The play was first performed in 2008 at the Belgrade Theatre in Coventry, England. It originally starred Daniel Brocklebank (as Michael) and Joanna Christie (as Katie), and was reviewed by Michael Billington in The Guardian, Paul Taylor in The Independent, and Charles Spencer from The Telegraph. Other actors included Helen Sheals as Katie's Catholic mother and Leandra Ashton as a code-breaking colleague of Michael. The play has a cast of five male and four female characters. The script is available in 104-page book form.

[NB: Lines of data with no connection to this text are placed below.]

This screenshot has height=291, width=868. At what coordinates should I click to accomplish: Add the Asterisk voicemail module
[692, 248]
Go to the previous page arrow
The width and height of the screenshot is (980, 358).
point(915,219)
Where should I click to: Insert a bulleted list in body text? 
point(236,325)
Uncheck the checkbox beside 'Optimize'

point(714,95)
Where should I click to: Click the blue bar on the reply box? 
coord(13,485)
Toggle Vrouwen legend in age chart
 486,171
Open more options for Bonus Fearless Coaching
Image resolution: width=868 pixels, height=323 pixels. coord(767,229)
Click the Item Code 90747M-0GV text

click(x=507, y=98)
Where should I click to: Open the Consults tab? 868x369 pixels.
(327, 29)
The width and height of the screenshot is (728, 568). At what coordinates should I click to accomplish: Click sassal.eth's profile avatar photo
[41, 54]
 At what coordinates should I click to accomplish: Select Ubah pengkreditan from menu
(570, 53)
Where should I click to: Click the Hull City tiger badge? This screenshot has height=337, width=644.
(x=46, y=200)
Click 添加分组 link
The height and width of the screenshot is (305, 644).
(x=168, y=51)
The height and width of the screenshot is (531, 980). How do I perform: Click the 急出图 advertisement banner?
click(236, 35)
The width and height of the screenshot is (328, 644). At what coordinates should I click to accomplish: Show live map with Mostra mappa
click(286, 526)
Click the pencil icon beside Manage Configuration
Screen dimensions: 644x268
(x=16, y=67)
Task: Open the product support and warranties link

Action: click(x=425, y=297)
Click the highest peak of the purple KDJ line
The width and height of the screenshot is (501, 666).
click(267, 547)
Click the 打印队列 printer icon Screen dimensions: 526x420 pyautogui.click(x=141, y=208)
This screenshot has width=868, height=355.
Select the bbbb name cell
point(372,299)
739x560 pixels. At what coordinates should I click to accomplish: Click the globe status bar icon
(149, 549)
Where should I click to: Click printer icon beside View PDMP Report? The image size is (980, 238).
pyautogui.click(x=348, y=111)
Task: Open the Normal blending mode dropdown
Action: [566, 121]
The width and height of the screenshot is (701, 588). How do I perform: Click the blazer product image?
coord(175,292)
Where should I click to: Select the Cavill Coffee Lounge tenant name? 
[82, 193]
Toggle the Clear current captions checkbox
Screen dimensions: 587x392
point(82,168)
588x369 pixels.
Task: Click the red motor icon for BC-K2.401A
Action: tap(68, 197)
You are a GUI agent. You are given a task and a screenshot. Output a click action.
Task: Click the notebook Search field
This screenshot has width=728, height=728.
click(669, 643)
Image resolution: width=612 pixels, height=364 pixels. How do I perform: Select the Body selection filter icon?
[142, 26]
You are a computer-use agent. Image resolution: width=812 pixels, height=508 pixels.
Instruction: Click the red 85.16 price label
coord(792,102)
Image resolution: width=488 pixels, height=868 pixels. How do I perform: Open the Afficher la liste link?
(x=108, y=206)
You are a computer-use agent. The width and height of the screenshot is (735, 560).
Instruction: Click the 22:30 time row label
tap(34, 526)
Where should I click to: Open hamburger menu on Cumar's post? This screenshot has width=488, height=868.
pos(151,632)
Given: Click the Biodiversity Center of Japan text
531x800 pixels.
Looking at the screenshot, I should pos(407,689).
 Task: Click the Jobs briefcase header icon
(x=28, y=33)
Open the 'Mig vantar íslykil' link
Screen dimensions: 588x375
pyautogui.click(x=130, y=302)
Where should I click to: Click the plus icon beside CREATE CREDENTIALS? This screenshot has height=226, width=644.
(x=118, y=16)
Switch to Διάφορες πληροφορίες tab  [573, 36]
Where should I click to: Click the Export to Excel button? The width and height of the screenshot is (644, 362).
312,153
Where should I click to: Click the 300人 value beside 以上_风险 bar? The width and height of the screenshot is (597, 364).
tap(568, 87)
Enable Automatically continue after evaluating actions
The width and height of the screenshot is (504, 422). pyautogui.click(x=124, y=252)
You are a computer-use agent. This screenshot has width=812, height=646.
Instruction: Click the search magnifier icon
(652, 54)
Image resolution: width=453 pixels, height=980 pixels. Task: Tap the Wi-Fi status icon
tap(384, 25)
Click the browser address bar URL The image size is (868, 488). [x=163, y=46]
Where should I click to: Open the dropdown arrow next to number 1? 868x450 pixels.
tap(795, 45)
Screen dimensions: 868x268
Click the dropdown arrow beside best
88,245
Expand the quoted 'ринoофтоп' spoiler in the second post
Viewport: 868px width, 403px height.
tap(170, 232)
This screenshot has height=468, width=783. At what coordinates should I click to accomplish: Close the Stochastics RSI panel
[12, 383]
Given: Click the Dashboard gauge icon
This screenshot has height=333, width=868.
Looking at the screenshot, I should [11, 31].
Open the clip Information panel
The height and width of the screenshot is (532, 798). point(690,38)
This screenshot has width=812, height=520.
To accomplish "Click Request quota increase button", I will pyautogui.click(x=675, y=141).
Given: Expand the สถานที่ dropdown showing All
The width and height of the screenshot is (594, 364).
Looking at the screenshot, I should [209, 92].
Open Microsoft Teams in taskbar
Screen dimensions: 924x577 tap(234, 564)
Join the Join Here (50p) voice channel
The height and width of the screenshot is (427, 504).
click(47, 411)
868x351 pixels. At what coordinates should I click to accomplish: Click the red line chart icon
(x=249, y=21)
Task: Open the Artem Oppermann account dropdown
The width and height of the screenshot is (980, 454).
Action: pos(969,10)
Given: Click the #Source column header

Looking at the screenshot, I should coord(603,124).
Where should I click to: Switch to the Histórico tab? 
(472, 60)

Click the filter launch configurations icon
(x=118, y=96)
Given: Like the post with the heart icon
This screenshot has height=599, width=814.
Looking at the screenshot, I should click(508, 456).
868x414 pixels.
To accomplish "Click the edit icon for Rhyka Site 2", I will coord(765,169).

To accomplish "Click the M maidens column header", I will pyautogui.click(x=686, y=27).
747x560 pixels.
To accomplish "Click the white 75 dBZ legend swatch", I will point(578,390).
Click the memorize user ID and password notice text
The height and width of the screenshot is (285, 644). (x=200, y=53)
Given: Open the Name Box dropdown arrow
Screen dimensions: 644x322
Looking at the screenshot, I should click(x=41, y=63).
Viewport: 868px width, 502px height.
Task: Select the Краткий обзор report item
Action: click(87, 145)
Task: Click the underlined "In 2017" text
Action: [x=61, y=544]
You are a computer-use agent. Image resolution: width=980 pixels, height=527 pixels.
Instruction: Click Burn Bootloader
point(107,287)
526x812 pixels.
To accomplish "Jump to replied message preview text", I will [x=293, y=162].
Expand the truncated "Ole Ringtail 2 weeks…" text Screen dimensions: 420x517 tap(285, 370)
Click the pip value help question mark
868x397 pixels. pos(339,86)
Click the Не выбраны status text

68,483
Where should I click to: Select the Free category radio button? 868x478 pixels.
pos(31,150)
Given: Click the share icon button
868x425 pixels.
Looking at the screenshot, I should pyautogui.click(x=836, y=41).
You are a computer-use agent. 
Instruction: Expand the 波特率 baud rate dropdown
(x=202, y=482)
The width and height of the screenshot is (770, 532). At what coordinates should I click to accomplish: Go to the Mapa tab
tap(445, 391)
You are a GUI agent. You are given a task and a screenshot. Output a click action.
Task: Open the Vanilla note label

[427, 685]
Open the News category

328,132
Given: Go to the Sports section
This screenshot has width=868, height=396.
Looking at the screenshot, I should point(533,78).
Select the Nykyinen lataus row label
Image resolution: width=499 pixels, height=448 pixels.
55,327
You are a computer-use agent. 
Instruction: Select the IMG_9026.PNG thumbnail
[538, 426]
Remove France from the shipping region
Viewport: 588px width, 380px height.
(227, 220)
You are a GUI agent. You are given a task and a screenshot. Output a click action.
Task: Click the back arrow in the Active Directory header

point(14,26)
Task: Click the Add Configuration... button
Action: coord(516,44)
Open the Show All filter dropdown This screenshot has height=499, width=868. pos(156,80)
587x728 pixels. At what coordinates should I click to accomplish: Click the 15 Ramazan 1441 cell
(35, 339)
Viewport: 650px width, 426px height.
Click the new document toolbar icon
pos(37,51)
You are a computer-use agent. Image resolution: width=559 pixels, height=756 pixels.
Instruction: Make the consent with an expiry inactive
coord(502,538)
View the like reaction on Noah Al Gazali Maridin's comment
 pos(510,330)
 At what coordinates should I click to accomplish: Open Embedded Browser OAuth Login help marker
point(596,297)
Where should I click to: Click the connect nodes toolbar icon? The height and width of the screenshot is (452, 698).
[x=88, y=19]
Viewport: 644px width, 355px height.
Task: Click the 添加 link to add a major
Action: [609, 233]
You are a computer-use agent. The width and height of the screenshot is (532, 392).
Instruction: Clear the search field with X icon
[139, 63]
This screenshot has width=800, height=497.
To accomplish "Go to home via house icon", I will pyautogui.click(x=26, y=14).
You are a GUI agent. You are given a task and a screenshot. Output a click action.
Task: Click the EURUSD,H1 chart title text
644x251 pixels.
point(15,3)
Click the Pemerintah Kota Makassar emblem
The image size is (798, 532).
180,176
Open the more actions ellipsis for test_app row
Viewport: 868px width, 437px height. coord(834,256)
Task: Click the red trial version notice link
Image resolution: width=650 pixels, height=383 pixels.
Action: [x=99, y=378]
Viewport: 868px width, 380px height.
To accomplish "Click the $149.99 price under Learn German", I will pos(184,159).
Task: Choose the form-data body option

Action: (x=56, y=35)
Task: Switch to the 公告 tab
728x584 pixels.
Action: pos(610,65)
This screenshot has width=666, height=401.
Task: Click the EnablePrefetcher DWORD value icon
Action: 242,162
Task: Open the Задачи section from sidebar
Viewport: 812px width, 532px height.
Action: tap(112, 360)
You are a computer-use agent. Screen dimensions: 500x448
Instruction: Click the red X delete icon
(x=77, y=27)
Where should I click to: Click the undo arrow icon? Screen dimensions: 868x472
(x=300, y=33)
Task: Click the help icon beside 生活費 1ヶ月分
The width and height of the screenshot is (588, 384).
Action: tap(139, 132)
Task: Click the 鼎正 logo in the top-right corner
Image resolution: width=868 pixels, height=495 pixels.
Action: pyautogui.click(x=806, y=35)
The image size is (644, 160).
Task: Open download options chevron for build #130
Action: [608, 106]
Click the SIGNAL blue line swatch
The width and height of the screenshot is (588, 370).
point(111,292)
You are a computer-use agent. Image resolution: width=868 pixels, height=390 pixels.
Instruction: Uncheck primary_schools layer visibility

The play was later performed by the Guildburys Theatre Company in 2017. The play was streamed online by the Belgrade Theatre in 2020 to coincide with the 80th anniversary of the Coventry Blitz. Alan Pollock reflected on the play in a 2020 interview.

==Plot==
The play follows the story of the Stanley family's experience of the Coventry Blitz. It considers the possibility that Winston Churchill received a warning about the attack and poses the question of if Coventry was sacrificed in order to not reveal that Britain had cracked the enigma code.

Katie Stanley is 18 years old and is training to become a teacher. While waiting for an air raid "all clear" signal, she meets Michael, a language tutor from Oxford. It could be the start of a traditional love affair. However, Michael is using his expertise in linguistics at Bletchley Park to help with the decipherment of German secret codes. Katie and her family live in Coventry. They do not realise the threat to Coventry from the air by Germany, but due to his wartime job, Michael does have this information. This moral dilemma is explored by the play.